Significant advances have been made in the field over the last several years and it is expected that our understanding of the cellular and molecular components of extrinsic regulation of HSCs will continue to grow. This will allow us to compare and contrast the extrinsic regulatory mechanisms in different physiological and pathological settings. Interestingly, the sites of hematopoiesis are not conserved across vertebrates. For example, adult hematopoiesis occurs in the kidneys of fish and the livers of amphibians. However, in adult birds and mammals, the bone marrow is the primary hematopoietic organ. These observations suggest that extrinsic HSC supporting mechanisms are not confined to a specific organ. This is also reflected in the migration of mammalian HSCs during development and EMH. When the adult bone marrow niche is compromised in leukemia, myelofibrosis, osteopetrosis, and other medullary diseases, extramedullary sites are often reactivated to support hematopoiesis. Understanding more about the developmental and EMH niche could help us improve the responses of hematopoietic niches to disease and stress. Emerging evidence suggests that the vasculature plays important roles in creating the niche across different organs. Investigating the common and unique vascular components in these niches will shed light on potential unifying HSC niche mechanisms. For example, while the majority of HSCs are kept quiescent in the adult bone marrow niche, fetal liver HSCs actively cycle. Understanding signals from the fetal liver microenvironment that allows HSCs to expand rapidly while maintaining their self-renewal potential could help devise novel strategies to amplify HSCs.

As the cellular components are better defined, studying the regulatory mechanisms of the niche cells will likely help generate more functional HSC niches. The markers currently used for identifying HSC niche cells require further improvement. Even in the best-studied bone marrow niche, the frequencies of perivascular stromal cells and endothelial cells are at least an order of magnitude greater than that of functional HSCs. It could be that only a subset of these niche cells maintains HSCs. Like the evolvement of HSC markers, development of better markers that can be used to purify and target true niche cells will significantly improve the precision with which we can study the extrinsic regulation of HSCs, not only during homeostasis but also in hematopoietic disorders.

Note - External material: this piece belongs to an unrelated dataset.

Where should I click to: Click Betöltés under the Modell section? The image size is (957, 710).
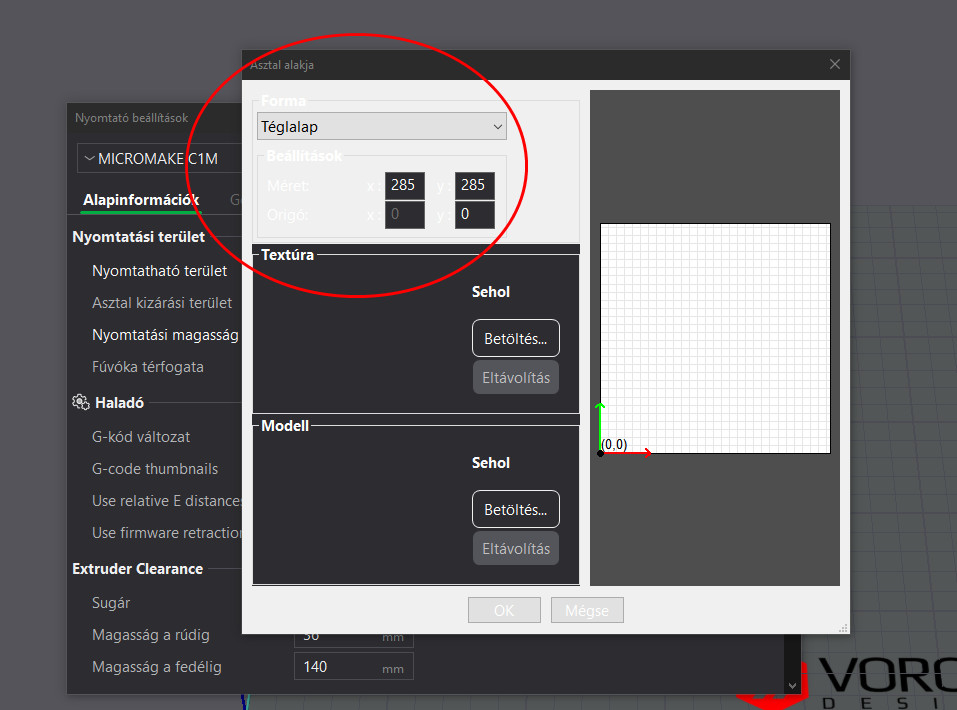[515, 509]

With the discovery of markers that can subdivide the niches, more exciting biology awaits. For example, HSCs are heterogenous in their cell cycle status, marker expression, lineage output and response to extrinsic signals^197,198. This raises the question as to whether there is heterogeneity within the niches. Some recent studies have started shedding some light on the heterogeneity of the niche in regulating function of heterogenous HSCs. But more investigation is needed regarding the niche heterogeneity in the bone marrow and other hematopoietic organs under homeostasis and pathological conditions.

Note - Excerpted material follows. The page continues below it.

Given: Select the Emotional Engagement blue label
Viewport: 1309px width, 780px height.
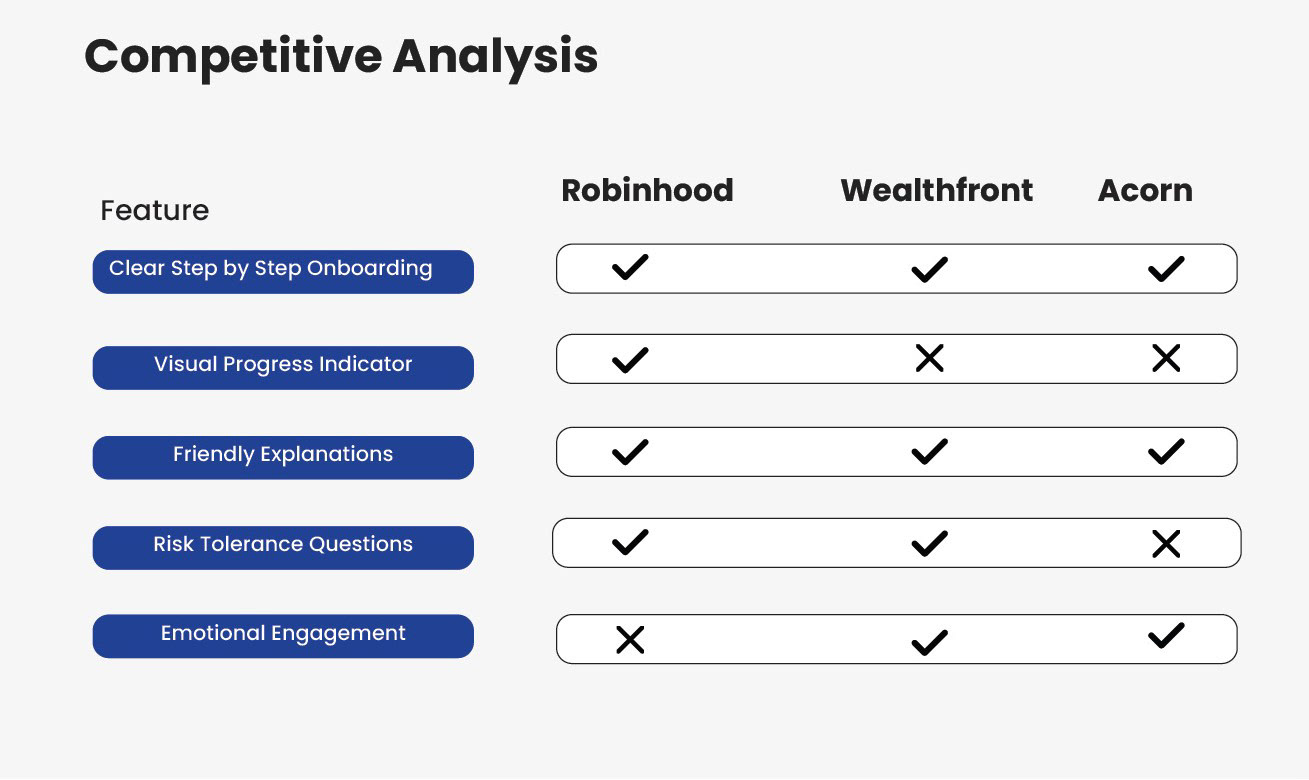Looking at the screenshot, I should 283,636.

Most studies of HSC extrinsic regulation have been focused on the local microenvironment. However, systemic regulation is also critical. Hematopoiesis and HSC function are tightly regulated by the overall physiological demands of the body. This provides a feedback mechanism essential to maintaining just the right amount of hematopoiesis. It appears that all of the known systemic regulators are geared to push HSCs along specific differentiation pathways. The systemic factors that determine the physiological homeostatic level of HSCs have yet to be discovered.